Minister of Health Dr Edwin Dikoloti says Africa member states call on World Health Organization (WHO) to ensure equitable resource allocation for 2024-2025. Dr Dikoloti was speaking this week at the WHO Executive Board Meeting in Geneva, Switzerland.

He said countries agreed that there is need to address the budget and funding imbalances by increasing the programme budget share of countries and regions to 75% for the next year.

“The proposed budget for 2024-2025 marks an important milestone as it is the first in Programme Budget in which country offices will be allocated more than half of the total budget for the biennium. We highly welcome this approach which will enable the organization to deliver on its mandate while fulfilling the expectations for transparency, efficiency and accountability.”

The Botswana Health Minister commended member states on the extension of the General Programme of Work (GPD 13) and the Secretariat work to monitor the progress towards the triple billion targets, and the health-related SDGs.

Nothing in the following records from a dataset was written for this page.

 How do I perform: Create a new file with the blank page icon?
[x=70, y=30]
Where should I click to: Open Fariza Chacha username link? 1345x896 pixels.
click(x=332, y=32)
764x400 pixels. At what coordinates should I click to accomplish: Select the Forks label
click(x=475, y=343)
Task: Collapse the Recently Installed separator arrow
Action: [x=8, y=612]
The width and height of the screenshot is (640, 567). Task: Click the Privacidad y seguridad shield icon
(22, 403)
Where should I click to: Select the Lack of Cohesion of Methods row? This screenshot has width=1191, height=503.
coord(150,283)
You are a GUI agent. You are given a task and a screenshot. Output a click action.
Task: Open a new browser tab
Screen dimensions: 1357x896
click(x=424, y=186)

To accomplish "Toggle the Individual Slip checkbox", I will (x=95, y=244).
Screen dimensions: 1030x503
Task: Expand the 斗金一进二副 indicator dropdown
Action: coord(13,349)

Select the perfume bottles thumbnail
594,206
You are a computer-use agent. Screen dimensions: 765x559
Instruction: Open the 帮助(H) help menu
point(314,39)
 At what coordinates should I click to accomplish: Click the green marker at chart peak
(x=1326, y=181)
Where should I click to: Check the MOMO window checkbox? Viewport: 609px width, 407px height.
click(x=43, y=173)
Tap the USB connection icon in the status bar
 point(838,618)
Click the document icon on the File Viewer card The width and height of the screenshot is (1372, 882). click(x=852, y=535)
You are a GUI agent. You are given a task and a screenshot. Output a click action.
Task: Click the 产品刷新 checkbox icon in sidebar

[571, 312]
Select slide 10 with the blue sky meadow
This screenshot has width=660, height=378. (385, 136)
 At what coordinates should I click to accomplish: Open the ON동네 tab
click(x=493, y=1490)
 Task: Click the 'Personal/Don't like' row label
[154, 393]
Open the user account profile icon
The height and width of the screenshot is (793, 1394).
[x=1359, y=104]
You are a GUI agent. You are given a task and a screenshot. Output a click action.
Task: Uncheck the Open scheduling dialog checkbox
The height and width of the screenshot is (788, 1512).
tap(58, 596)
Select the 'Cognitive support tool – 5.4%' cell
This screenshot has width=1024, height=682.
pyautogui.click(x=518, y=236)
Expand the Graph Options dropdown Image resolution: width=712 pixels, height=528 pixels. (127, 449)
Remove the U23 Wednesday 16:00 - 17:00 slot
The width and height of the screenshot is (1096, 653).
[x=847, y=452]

“We welcome the Director’s general proposed five priorities which have crystalized into the “five Ps” that are aligned with the GPW 13 extension. Impact can only be achieved through close coordination with, and support to national health authorities. As such, the strengthening of country offices is instrumental, with particular focus on strengthening national health systems and on promoting more equitable access to health services.”

According to Dr Dikoloti, the majority of countries with UHC index that is below the global median are in the WHO Africa region. “For that, we call on the WHO to enhance capacity at the regional and national levels in order to accelerate progress. Currently, the regional office needs both technical and financial support in order to effectively address and support country needs.”